*** Begin section ***

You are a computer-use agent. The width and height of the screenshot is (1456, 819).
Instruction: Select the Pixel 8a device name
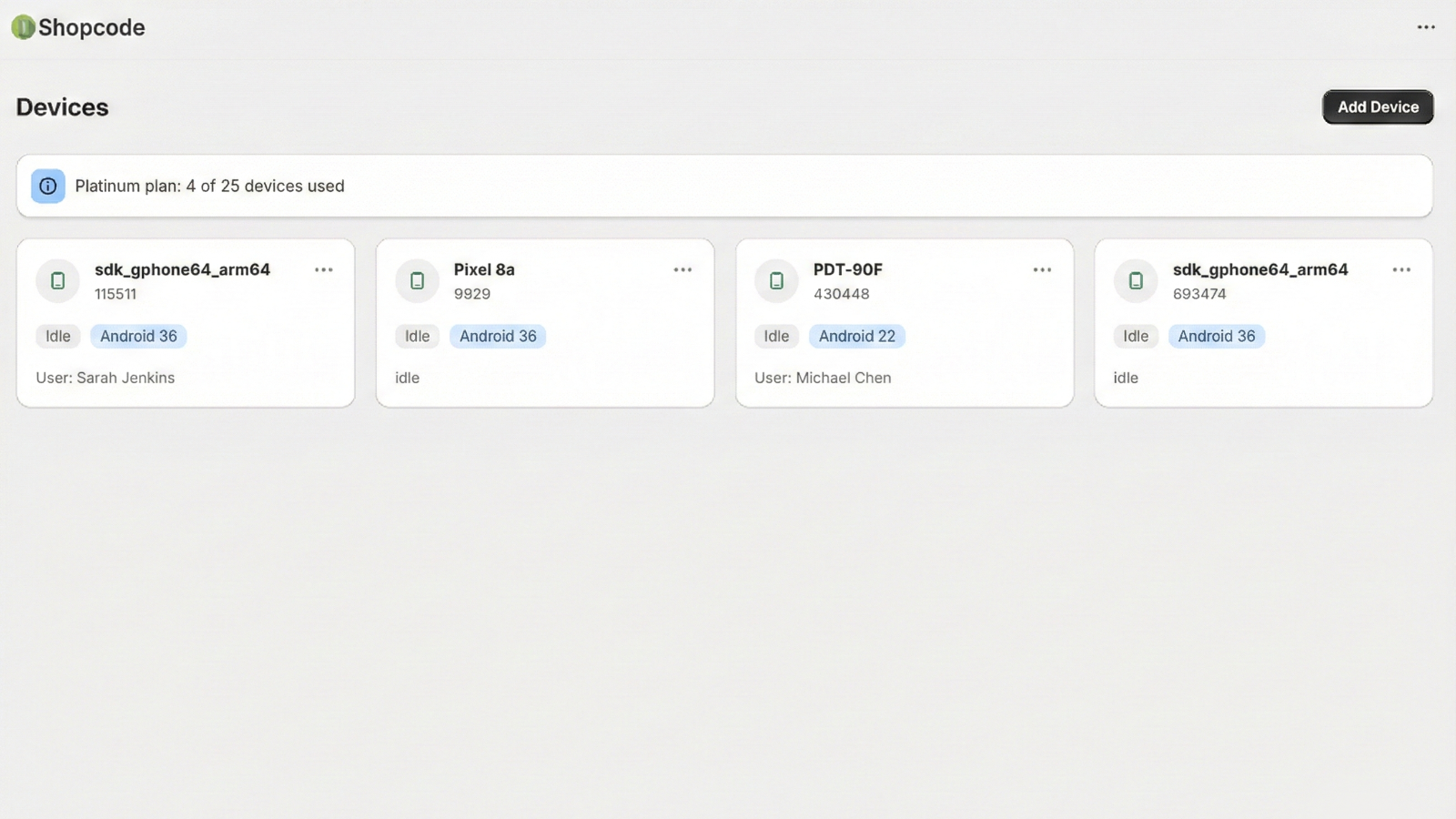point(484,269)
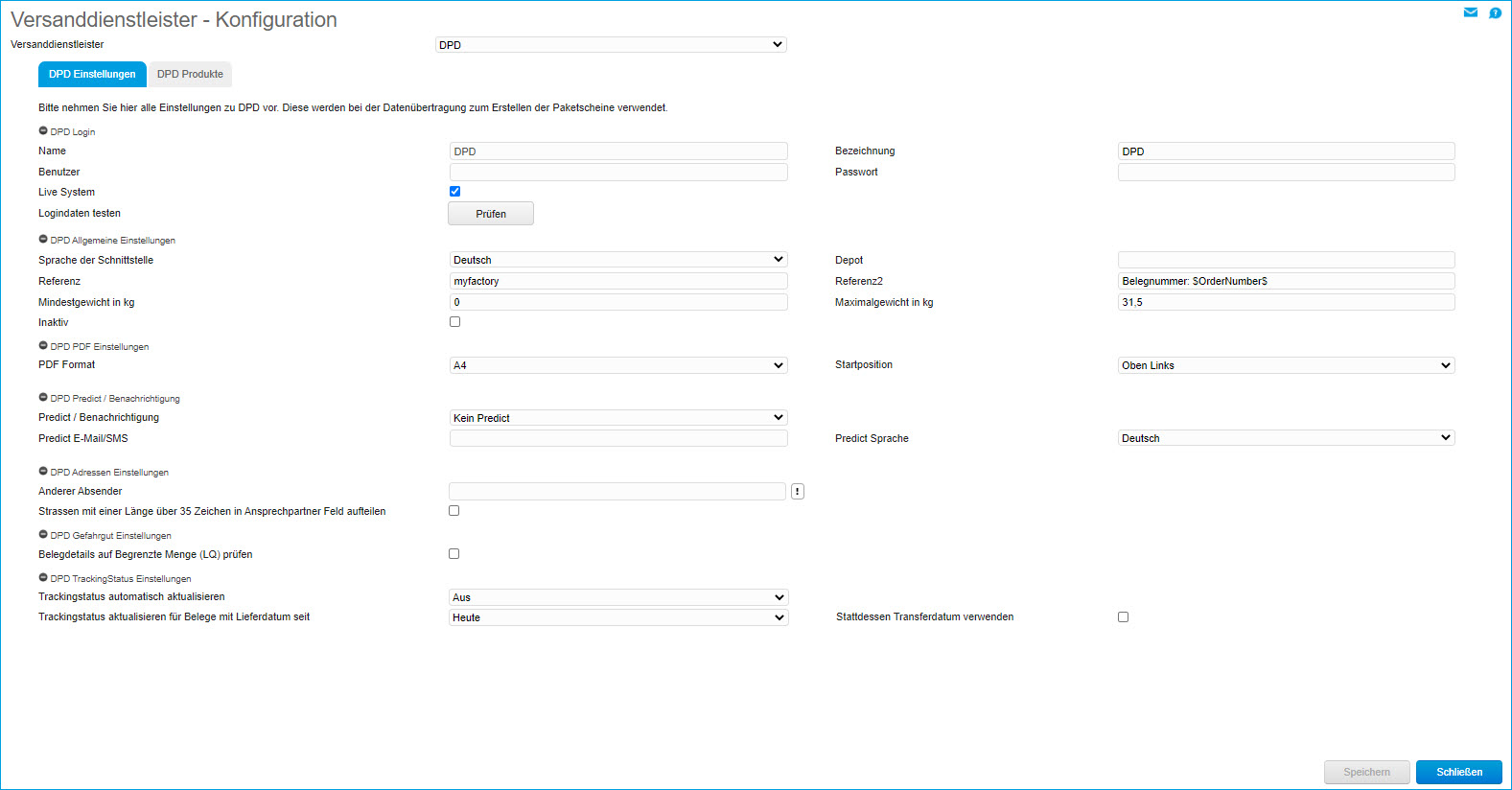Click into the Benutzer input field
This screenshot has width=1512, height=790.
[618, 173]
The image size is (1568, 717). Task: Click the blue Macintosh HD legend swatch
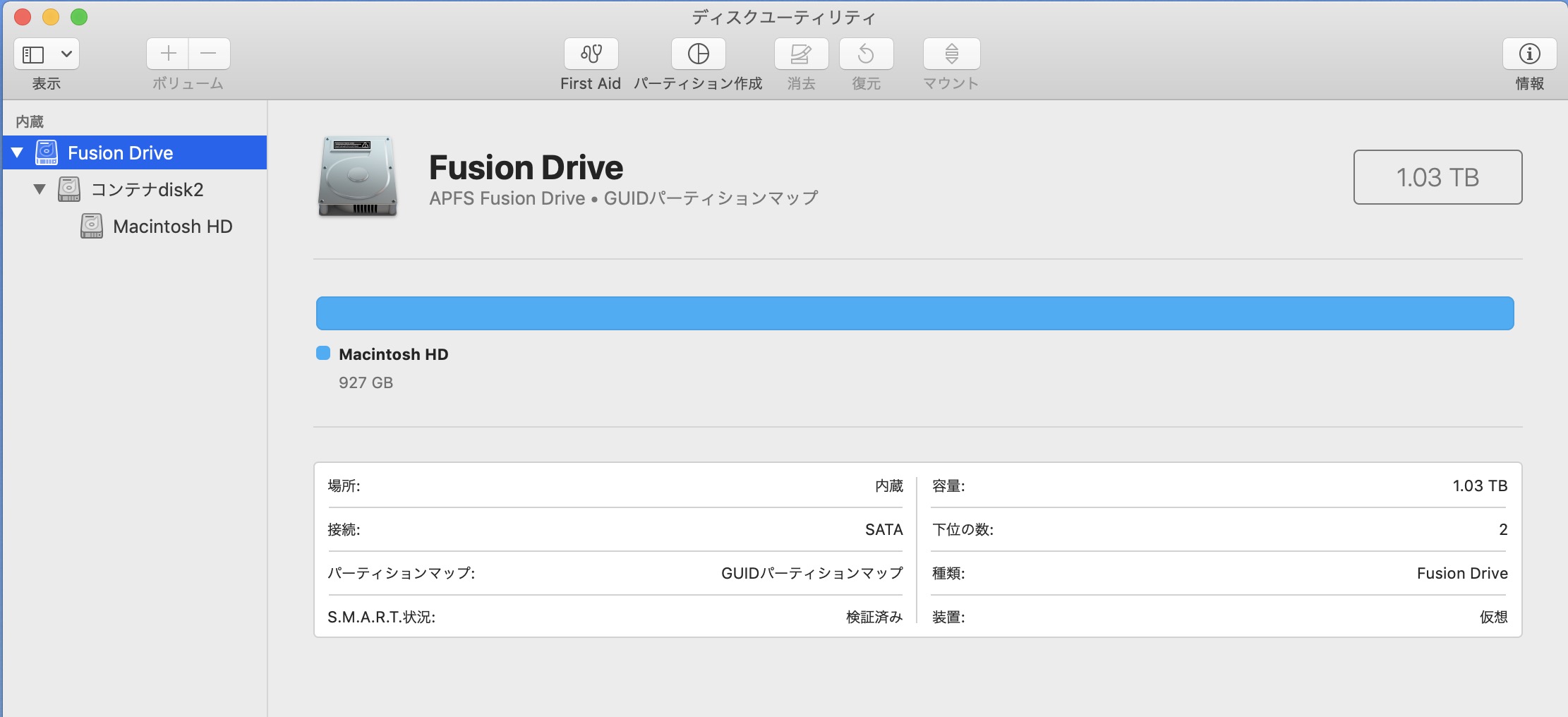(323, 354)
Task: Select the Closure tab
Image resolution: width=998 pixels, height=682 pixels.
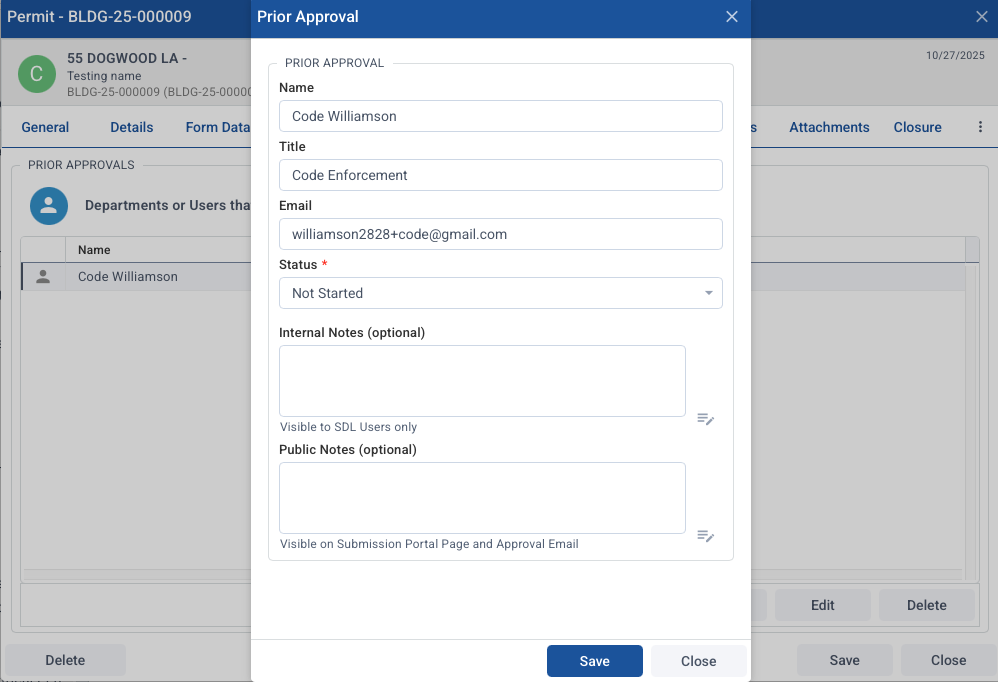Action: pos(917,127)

*** End section ***

Task item »
Give the preceding data back exactly, minus every picture.

Exercise response »
You are a computer-use agent. The width and height of the screenshot is (1456, 819).
Instruction: Select the Pixel 8a device name
point(484,269)
Click into the Benutzer input field
This screenshot has width=1512, height=790.
[618, 173]
The image size is (1568, 717). Task: Click the blue Macintosh HD legend swatch
(323, 354)
Task: Select the Closure tab
Image resolution: width=998 pixels, height=682 pixels.
Action: pos(917,127)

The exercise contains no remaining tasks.